Among the lines below, restate word for word only those from the line with "Instruction: Select Giriş Sorunu radio button" through the line with "Click the blue bar", with both end lines kept.
*** Opening of RECORDS TO USE ***
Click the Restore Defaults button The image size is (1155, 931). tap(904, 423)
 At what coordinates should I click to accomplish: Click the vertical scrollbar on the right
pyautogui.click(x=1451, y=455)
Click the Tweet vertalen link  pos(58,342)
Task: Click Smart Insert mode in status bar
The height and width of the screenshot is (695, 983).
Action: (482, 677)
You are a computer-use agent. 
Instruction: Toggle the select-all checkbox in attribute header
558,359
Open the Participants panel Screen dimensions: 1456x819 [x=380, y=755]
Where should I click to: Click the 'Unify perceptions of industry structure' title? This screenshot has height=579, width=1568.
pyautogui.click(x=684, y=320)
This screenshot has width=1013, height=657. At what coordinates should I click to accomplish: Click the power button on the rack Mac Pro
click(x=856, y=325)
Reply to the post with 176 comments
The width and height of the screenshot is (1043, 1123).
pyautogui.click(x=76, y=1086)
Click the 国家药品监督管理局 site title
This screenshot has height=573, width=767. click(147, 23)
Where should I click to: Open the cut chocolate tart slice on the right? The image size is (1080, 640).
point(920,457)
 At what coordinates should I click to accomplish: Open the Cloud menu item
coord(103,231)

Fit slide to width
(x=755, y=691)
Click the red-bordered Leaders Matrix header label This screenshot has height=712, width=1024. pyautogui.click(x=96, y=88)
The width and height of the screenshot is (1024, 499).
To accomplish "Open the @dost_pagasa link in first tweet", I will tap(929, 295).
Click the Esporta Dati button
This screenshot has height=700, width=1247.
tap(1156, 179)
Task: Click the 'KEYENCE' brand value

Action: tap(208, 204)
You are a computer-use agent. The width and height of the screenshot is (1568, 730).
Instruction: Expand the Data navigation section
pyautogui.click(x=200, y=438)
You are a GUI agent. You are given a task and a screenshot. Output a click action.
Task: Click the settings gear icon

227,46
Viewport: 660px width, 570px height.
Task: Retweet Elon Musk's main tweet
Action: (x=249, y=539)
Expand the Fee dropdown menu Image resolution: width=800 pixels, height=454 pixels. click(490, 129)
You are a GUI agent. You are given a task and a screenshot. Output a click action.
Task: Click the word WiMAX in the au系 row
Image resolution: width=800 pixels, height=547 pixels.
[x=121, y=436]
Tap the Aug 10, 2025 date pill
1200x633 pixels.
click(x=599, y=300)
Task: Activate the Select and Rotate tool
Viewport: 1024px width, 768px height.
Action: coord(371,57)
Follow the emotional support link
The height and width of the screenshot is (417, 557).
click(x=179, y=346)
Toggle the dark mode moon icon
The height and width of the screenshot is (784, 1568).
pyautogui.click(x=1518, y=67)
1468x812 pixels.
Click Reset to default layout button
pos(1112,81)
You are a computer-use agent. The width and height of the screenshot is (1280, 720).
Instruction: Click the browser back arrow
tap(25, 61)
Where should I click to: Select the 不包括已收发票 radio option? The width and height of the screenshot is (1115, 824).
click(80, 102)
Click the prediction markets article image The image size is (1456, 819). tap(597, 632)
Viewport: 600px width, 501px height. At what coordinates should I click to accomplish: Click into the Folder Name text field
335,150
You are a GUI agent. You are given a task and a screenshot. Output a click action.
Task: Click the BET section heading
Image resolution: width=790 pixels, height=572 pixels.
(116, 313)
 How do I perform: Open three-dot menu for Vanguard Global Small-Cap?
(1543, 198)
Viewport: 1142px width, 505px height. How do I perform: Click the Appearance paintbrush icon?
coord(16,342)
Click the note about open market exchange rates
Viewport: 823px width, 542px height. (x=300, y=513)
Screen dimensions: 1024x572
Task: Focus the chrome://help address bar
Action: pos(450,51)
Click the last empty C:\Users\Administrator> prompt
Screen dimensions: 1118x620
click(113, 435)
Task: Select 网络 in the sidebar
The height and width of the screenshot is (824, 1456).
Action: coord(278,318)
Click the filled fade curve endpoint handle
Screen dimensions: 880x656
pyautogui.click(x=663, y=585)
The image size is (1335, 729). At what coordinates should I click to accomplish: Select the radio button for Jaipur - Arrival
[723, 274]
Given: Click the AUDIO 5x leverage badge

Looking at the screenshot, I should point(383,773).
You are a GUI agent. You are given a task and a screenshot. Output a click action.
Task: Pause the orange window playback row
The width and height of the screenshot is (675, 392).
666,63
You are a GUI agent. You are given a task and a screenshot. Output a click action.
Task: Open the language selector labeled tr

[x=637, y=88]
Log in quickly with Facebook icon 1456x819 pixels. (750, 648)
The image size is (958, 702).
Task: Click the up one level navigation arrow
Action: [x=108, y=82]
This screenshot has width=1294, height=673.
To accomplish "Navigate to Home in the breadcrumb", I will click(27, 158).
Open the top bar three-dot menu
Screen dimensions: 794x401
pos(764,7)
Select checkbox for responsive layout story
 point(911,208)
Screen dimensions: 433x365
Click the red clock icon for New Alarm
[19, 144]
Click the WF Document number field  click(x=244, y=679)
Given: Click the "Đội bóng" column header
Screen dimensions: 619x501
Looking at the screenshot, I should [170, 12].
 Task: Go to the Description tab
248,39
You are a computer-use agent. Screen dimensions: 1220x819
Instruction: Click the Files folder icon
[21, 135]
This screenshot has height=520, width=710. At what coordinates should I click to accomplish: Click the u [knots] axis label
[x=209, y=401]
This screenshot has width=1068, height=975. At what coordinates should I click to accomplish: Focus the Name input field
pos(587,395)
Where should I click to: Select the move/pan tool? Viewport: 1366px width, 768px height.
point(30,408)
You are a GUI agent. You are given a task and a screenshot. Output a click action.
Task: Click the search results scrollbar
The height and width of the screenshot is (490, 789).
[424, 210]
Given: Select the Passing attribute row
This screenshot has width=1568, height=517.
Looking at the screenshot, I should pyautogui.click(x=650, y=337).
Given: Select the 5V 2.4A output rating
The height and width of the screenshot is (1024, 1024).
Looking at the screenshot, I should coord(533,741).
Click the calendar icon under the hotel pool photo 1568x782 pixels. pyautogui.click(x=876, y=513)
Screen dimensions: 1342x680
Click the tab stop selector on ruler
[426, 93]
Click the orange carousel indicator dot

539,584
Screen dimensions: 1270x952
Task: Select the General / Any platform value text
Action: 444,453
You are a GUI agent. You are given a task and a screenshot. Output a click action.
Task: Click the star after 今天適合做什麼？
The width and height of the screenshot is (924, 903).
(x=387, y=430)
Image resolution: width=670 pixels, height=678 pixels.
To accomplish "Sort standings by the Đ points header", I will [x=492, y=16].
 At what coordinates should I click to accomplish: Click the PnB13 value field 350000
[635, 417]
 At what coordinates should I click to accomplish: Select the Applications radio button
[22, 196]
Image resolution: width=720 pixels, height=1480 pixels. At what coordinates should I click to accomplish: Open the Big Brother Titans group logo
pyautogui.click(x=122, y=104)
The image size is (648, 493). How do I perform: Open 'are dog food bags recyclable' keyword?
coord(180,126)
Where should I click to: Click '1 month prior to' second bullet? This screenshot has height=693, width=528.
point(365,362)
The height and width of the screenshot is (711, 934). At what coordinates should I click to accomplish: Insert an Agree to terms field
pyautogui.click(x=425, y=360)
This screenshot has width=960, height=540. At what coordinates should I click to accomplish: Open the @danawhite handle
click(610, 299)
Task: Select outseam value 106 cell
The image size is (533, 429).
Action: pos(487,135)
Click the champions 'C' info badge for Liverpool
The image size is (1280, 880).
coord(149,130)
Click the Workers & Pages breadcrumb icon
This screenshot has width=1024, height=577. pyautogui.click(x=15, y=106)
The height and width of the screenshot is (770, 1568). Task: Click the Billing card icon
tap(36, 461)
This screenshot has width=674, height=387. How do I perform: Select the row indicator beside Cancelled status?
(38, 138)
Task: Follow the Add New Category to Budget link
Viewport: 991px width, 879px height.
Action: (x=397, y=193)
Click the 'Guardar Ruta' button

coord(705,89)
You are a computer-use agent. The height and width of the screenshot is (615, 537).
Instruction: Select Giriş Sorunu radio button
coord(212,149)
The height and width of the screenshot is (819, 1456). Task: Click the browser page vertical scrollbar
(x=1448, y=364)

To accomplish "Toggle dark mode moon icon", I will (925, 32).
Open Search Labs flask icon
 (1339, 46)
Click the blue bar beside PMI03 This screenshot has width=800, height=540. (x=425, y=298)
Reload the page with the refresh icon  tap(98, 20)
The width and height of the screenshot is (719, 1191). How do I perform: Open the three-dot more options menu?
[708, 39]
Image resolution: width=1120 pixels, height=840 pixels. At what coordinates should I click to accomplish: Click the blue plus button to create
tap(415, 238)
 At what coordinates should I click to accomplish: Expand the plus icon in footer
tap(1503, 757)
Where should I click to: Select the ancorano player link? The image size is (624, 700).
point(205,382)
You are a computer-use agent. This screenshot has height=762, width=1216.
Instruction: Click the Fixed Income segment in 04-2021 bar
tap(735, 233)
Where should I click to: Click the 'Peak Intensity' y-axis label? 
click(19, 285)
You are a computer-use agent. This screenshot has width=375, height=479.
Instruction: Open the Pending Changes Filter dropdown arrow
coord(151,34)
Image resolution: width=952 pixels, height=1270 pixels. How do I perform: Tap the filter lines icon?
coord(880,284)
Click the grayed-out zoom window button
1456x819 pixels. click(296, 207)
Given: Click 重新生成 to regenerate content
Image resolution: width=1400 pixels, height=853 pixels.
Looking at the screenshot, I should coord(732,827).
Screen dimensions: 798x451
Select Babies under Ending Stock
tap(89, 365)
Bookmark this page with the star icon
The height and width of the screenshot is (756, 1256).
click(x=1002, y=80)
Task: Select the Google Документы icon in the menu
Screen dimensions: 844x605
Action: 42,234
*** Close of RECORDS TO USE ***
* [RESULT FOR THIS TASK]
Instruction: Select Giriş Sorunu radio button
coord(212,149)
The height and width of the screenshot is (819, 1456). Task: Click the browser page vertical scrollbar
(x=1448, y=364)

To accomplish "Toggle dark mode moon icon", I will (925, 32).
Open Search Labs flask icon
 (1339, 46)
Click the blue bar beside PMI03 This screenshot has width=800, height=540. (x=425, y=298)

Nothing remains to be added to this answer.